Concurrent Error Detection in ALU's by Recomputing.


Concurrent Error detection is a very important issue in fault tolerant VLSI systems. If there is no this kind of error protection, a one-bit error can be propagated thorough the whole system and it will cause many other errors. By using concurrent error detection scheme, system can detect errors and can do the normal operation at the same time.

People usually using hardware redundancy or time redundancy to detect errors. Hardware redundancy means a kind of duplex system. In this kind of system, the outputs of duplicated hardware are compared. Another redundancy scheme is time redundancy.  This will redo the operation, such as bit-wise, bit-wise and or add, in a different way to allow errors to be detected. During the first computation, the normal operands will be applied. In the re-computation step the operands are encoded and correct results can be generated after decoding. RERO and RESO are one of those systems.
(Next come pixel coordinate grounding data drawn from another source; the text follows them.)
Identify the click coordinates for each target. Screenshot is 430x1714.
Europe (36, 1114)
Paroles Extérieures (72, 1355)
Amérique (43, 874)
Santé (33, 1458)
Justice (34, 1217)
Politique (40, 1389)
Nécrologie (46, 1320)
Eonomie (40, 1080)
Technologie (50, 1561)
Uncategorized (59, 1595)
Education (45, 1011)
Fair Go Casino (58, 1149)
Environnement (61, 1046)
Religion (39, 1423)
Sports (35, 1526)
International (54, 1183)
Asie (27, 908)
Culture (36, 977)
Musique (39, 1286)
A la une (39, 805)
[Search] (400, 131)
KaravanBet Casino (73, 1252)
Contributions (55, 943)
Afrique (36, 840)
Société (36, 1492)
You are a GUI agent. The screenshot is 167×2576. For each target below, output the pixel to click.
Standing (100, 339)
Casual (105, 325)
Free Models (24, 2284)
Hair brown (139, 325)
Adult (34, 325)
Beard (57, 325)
RESO-k (Re-computing with Shifted Operands by k-bit)[1] is most famous time redundancy method. In this method, all arithmetic and logical operations are done twice, once with normal operands, and once with the operands shifted by k bits. This method can detect k consecutive logic errors and (k-1) arithmetic errors.

RERO-k (Re-computing with Rotated Operands by k-bit)[2] is another method. In this method,  scheme is very similar to  RESO-k, but rotated operands are used instead of shifted operands. This method can detect (k mod n) consecutive errors in logical operations and (k mod (n+1)-1) consecutive errors in arithmetic operations.